--- START ---
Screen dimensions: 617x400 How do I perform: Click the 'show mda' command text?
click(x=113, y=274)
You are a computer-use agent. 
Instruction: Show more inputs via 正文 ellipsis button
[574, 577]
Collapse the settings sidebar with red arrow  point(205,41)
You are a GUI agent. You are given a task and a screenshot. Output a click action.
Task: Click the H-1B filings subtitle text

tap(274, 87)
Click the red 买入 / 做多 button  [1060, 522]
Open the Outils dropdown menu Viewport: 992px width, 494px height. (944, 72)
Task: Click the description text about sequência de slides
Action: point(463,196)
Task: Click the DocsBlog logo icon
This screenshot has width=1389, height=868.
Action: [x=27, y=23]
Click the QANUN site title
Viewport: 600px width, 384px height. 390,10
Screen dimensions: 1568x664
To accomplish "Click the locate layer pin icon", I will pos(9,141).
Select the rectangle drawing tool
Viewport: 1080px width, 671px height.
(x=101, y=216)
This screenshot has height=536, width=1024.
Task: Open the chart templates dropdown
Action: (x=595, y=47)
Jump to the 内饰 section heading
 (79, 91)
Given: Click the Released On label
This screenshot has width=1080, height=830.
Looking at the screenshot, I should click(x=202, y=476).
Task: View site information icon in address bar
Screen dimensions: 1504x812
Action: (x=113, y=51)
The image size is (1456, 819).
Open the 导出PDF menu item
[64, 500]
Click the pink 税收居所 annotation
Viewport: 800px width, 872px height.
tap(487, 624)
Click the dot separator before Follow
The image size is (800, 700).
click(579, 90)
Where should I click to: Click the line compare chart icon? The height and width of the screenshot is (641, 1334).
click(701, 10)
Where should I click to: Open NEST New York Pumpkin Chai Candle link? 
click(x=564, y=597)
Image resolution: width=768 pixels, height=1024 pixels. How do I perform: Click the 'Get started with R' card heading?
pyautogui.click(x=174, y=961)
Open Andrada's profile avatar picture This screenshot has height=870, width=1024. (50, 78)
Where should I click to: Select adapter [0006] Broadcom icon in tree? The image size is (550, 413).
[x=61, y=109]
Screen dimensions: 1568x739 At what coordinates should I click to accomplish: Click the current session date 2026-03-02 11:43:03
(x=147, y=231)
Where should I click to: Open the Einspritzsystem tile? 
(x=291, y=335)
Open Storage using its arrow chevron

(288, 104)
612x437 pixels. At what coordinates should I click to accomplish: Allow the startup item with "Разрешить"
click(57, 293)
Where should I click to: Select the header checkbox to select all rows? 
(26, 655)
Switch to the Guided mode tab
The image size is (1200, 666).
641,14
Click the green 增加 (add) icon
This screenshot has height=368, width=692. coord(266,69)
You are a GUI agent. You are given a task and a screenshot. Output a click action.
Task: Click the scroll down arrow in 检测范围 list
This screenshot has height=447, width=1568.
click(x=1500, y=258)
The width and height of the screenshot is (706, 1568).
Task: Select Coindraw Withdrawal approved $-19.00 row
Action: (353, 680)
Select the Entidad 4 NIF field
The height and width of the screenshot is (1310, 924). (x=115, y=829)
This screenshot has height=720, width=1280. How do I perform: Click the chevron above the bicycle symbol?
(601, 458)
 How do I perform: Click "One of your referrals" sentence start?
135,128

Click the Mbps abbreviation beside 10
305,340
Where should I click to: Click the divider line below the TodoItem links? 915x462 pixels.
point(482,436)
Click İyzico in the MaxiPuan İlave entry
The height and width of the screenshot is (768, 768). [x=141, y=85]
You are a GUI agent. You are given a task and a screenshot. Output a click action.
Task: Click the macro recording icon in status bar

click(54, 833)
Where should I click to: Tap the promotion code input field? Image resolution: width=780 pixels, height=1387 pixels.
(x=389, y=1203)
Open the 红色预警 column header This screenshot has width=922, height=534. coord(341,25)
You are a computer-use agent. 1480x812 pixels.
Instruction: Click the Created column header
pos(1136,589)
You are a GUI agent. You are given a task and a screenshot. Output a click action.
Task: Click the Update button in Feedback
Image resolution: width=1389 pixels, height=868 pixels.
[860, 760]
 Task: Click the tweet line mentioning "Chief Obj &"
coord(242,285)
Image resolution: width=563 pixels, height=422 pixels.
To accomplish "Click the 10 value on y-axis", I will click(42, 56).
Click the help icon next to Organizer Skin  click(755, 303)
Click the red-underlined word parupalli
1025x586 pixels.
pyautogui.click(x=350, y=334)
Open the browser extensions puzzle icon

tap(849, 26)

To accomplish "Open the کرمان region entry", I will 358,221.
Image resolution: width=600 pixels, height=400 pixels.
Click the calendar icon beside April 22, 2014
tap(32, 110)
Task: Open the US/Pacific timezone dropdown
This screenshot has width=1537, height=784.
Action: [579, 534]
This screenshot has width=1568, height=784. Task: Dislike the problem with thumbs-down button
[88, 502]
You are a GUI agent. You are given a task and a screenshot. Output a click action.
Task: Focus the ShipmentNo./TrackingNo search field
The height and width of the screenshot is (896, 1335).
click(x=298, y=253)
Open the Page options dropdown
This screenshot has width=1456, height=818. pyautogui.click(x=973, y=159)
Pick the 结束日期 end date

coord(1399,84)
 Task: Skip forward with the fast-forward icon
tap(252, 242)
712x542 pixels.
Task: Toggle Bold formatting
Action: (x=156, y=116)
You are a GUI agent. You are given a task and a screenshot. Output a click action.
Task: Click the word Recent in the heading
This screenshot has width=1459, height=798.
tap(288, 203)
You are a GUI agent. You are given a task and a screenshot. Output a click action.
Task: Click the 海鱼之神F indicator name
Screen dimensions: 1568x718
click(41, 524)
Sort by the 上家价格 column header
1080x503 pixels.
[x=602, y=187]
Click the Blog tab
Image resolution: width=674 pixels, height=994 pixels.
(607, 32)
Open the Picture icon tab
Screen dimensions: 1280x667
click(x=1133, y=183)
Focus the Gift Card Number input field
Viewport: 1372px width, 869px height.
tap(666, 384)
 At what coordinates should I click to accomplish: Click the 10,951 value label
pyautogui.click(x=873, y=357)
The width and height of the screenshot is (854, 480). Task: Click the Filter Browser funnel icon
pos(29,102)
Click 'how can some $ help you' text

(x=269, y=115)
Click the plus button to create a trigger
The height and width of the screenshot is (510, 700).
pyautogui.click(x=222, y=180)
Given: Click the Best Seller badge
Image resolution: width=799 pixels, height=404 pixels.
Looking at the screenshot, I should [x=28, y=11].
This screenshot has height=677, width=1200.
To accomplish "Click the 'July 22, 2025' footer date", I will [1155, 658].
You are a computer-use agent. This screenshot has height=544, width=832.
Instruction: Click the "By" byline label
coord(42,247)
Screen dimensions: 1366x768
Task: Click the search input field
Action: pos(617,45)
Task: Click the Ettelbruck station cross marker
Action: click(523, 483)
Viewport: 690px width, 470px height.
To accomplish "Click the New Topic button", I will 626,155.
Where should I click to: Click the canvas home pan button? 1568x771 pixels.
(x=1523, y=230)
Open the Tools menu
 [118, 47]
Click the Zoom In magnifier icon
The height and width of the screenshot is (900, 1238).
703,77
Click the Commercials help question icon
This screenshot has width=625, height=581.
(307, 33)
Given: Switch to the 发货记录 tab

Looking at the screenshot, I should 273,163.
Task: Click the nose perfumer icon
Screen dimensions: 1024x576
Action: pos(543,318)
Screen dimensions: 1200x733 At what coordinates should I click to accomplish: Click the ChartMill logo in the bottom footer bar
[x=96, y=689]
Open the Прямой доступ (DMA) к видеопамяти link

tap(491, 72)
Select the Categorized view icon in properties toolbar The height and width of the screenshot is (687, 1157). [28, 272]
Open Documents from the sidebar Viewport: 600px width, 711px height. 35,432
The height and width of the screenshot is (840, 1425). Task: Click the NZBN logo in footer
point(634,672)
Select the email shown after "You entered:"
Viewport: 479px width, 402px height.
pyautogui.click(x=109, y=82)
--- END ---
State, with no accompanying text, how many lines of the material contain the string "computer".

** COMPLETED EXERCISE **
3